I have a rather unusual problem to solve.
I have a Kafka topic which is very low throughput, and messages are produced to it sporadically and often in bursts, from many different producers. There is a consumer process that runs every 24h to process the messages. Sometimes processing fails and has to be re-attempted in the following run 24h later. The retention on the topic is 7 days, and the offset retention for the cluster is also set to 7 days.
I rely on Prometheus consumer offset lag metrics to determine how many new messages there are awaiting processing.

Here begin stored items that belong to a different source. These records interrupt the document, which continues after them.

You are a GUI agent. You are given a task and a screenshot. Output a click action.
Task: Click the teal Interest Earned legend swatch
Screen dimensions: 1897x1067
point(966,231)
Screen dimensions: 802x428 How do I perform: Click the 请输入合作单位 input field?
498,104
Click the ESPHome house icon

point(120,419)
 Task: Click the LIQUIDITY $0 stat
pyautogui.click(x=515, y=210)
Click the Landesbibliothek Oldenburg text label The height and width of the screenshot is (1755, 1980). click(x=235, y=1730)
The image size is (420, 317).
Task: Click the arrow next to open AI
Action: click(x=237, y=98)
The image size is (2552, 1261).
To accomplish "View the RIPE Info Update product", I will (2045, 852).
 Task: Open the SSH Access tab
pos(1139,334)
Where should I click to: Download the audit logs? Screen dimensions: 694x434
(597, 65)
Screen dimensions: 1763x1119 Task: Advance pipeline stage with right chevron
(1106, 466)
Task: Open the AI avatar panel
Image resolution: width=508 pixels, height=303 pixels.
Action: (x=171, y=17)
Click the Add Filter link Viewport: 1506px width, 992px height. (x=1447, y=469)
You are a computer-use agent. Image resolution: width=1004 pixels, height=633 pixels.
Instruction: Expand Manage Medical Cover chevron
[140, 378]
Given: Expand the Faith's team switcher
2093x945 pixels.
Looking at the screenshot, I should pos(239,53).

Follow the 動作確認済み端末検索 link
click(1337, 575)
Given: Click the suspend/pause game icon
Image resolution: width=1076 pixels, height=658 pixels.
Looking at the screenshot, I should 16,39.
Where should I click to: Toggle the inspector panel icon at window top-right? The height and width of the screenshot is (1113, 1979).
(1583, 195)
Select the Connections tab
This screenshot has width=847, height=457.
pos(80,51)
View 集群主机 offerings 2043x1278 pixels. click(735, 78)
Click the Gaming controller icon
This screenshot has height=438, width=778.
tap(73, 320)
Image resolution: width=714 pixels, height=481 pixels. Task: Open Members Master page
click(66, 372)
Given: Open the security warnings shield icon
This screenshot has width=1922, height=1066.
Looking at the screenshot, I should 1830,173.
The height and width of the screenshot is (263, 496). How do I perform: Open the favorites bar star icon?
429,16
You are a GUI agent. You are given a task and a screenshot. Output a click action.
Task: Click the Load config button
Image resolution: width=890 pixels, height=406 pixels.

The problematic scenario is this:
- the consumer processes all pending messages in the topic, commits offsets
- for 7 consecutive days, there are no new messages - every time it runs, the consumer consumes no messages and commits no offsets
- after 7 days, the last committed offsets are deleted - we lose visibility of the consumer lag
- new messages arrive in the topic, we can’t see them in our metrics until the consumer runs successfully and commits offsets, at which point the consumer lag would be zero anyway
There is a related problem in that previously the topic had a record retention that was longer than the offset retention. This meant that after the 7 days of consuming no messages and the offsets being deleted, the consumer process started again from the earliest offset and re-processed messages that were already processed. I “fixed” this by ensuring the offset retention is as long as the topic retention, but it is not ideal.
I tried modifying the consumer to always commit offsets, even if no messages were consumed, but that fails with error “Local: No offset stored”. There seems to be no way for the consumer to keep its committed offsets “alive” and prevent them from being deleted, when there are no new messages to consume for a prolonged period.
I hope this makes sense, and thanks for reading.